2. Causalgia minor involves the same principle as causalgia major, but milder injury, e.g., injury to the dorsum of hand or foot, nerve root contusion, patient falling from a height on gluteal region resulting in "guillotine" effect, bruising of nerve root caught at the narrowed intervertebral foramen.
The difference between the two categories is a matter of degree and severity. To classify causalgia as an independent illness is artificial, and causalgia is nothing but a sever form of RSD.

In this severe form of RSD, the course of the disease is quite accelerated from stage 1 through 4 in a matter of weeks or months. S. Weir Mitchell230 in 1872 first reported rapid development of atrophic changes in the skin, nails, and soft tissues of the extremity in a matter of days to weeks.

Whereas in RSD of disuse the extremity is cold, in ephaptic dystrophy the thermography reveals in the distal portion of the extremely cold extremity that there is an isolated hot spot that points to the area of scar formation and ephaptic peripheral nerve dysfunction (Figures 4-6). In this area the vasoconstrictive capability of the sympathetic nerve is paralyzed, and there is a topical hot spot. This hot spot can be appreciated only by thermography.
This type of RSD is quite painful and very difficult to treat. It demands multidisciplinary therapy as well as early diagnosis. The ephaptic form is characterized by increased heat emission at the area of ephaptic lesion (electric short). As the condition becomes chronic, the distal portion of the extremity involved and the contralateral extremity becomes cold, but the ephaptic spot stays hyperalgesic and warm (Figures 4,5, and 6b).

● **Record extracts**
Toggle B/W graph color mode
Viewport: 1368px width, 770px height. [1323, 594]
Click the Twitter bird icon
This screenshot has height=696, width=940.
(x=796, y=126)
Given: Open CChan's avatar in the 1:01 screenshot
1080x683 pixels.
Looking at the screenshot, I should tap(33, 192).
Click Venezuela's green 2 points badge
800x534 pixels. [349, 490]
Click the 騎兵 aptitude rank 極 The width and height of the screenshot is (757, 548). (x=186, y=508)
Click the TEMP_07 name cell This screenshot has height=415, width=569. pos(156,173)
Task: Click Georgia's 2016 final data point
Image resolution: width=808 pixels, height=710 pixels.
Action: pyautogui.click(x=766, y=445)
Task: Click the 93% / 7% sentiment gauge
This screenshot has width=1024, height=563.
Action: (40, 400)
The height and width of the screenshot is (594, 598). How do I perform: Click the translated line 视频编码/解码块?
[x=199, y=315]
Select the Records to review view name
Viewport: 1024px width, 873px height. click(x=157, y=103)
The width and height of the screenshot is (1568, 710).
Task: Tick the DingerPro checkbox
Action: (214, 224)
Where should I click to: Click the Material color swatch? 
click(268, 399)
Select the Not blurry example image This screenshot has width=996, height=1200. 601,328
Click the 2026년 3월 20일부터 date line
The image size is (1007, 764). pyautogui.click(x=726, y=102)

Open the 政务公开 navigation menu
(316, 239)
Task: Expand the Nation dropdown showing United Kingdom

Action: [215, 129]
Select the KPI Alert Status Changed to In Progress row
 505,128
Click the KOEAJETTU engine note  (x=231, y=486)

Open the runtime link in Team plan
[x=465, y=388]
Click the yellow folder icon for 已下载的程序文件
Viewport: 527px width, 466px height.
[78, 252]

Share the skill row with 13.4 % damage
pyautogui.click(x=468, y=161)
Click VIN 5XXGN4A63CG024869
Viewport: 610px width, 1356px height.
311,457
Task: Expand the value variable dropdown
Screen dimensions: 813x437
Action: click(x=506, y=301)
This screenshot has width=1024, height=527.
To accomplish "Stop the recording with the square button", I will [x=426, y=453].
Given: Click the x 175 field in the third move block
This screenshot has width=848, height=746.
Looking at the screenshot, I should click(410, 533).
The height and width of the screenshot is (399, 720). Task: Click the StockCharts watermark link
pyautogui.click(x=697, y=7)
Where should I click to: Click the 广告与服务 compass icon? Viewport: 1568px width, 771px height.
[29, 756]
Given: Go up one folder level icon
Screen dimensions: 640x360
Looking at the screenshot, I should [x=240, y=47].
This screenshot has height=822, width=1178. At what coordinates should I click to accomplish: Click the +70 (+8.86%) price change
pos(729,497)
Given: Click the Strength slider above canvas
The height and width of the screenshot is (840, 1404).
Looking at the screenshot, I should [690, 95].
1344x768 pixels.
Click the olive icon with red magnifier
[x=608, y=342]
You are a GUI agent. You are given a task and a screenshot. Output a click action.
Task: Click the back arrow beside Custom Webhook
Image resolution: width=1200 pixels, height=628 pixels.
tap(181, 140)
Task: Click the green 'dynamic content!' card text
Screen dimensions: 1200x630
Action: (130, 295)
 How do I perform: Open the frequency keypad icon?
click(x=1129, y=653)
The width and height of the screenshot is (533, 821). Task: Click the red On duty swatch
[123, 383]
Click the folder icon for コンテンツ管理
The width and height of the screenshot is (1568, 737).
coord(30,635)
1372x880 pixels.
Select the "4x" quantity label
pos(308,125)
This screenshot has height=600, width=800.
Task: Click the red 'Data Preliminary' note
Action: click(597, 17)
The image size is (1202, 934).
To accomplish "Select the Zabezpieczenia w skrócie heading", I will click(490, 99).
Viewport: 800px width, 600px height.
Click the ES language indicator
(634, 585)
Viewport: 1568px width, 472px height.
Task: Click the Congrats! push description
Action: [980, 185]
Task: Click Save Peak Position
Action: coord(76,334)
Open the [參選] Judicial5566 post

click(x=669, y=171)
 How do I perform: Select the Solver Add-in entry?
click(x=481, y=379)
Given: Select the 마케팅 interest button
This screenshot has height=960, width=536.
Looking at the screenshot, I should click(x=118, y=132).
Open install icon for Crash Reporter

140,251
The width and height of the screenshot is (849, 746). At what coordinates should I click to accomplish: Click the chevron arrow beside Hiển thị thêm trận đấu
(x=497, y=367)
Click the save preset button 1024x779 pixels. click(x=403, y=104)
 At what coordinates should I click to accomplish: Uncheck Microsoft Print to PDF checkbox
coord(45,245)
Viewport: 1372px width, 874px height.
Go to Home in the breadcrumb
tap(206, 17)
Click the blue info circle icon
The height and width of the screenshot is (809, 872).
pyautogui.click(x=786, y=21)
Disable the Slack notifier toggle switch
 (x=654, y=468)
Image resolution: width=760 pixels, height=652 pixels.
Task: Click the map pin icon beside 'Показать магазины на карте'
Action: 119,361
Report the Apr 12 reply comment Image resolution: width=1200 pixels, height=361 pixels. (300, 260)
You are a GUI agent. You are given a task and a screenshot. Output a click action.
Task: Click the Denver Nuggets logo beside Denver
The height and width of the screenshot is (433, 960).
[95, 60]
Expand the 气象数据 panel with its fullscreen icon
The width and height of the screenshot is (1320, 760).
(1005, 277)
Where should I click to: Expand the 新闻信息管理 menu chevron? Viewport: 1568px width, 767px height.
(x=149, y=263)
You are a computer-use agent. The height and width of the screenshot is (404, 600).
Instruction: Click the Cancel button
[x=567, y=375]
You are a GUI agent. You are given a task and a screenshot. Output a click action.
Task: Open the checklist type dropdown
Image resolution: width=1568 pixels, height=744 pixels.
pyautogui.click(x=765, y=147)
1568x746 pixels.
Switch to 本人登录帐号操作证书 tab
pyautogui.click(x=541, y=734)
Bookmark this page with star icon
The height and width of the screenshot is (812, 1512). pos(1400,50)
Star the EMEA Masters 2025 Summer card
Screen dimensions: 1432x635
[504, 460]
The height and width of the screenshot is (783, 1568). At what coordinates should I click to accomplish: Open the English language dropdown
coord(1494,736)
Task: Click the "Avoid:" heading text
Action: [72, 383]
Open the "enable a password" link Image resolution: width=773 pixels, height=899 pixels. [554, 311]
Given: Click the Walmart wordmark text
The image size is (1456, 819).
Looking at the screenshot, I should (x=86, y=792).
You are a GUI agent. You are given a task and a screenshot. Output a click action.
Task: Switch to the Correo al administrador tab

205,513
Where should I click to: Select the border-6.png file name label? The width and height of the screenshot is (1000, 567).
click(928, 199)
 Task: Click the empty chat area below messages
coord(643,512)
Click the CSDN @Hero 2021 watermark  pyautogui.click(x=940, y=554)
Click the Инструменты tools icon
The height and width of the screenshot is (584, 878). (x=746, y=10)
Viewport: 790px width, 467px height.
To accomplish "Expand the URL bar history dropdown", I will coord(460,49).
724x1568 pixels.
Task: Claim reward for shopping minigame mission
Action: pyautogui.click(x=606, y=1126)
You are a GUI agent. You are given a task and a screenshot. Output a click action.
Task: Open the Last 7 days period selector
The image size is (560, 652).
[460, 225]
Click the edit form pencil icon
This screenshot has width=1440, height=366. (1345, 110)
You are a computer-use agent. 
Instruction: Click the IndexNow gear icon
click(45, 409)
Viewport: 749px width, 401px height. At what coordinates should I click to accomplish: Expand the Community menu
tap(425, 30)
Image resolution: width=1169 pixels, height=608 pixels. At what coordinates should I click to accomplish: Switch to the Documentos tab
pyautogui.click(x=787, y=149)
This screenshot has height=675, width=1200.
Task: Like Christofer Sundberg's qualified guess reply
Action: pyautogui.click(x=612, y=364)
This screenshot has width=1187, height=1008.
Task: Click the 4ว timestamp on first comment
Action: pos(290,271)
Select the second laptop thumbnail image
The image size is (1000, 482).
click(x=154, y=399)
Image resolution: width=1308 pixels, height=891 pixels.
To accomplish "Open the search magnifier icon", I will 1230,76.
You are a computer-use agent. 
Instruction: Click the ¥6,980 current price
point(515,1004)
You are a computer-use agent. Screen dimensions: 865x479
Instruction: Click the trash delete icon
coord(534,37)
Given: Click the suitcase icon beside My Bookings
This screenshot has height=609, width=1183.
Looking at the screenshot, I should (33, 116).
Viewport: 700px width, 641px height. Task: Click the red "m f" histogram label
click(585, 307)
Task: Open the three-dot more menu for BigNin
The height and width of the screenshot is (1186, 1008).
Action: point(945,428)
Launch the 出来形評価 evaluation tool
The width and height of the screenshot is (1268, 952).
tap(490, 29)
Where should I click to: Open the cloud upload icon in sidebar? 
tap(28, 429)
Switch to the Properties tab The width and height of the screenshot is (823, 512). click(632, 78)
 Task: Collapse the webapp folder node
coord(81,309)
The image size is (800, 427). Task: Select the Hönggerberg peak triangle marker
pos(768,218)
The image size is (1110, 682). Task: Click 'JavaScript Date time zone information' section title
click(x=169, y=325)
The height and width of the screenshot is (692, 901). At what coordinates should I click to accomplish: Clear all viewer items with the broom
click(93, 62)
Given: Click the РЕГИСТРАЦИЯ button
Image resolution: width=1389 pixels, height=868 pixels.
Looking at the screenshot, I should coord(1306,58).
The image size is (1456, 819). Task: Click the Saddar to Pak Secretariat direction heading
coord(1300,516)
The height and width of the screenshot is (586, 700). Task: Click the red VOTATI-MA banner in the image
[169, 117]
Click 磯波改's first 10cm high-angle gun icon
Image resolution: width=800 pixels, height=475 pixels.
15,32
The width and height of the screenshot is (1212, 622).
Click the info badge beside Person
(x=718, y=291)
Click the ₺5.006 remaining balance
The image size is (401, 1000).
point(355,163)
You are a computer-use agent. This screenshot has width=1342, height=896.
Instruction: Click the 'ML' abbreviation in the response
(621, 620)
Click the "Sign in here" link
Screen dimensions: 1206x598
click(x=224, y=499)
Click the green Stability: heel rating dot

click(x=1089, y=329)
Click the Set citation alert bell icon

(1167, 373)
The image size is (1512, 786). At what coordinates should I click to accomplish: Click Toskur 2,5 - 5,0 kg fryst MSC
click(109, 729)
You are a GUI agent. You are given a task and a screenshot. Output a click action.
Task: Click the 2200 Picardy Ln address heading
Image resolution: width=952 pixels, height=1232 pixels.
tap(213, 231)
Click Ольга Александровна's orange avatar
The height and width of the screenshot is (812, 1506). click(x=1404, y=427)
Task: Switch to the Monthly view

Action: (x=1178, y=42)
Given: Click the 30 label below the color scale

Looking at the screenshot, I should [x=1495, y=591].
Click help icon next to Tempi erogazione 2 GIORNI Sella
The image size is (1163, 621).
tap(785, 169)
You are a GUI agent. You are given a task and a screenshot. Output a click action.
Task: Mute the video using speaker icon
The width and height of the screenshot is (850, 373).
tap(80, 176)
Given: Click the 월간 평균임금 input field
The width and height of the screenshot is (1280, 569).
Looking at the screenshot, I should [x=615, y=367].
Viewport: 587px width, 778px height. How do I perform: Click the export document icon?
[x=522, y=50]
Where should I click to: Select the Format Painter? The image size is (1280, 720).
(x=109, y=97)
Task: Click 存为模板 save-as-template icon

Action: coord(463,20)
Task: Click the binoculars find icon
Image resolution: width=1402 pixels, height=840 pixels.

● **What the exercise asks**
Reproduce the passage on causalgia in full, word for word. Use only the passage on causalgia, not the records.

● **Result**
2. Causalgia minor involves the same principle as causalgia major, but milder injury, e.g., injury to the dorsum of hand or foot, nerve root contusion, patient falling from a height on gluteal region resulting in "guillotine" effect, bruising of nerve root caught at the narrowed intervertebral foramen.
The difference between the two categories is a matter of degree and severity. To classify causalgia as an independent illness is artificial, and causalgia is nothing but a sever form of RSD.

In this severe form of RSD, the course of the disease is quite accelerated from stage 1 through 4 in a matter of weeks or months. S. Weir Mitchell230 in 1872 first reported rapid development of atrophic changes in the skin, nails, and soft tissues of the extremity in a matter of days to weeks.

Whereas in RSD of disuse the extremity is cold, in ephaptic dystrophy the thermography reveals in the distal portion of the extremely cold extremity that there is an isolated hot spot that points to the area of scar formation and ephaptic peripheral nerve dysfunction (Figures 4-6). In this area the vasoconstrictive capability of the sympathetic nerve is paralyzed, and there is a topical hot spot. This hot spot can be appreciated only by thermography.
This type of RSD is quite painful and very difficult to treat. It demands multidisciplinary therapy as well as early diagnosis. The ephaptic form is characterized by increased heat emission at the area of ephaptic lesion (electric short). As the condition becomes chronic, the distal portion of the extremity involved and the contralateral extremity becomes cold, but the ephaptic spot stays hyperalgesic and warm (Figures 4,5, and 6b).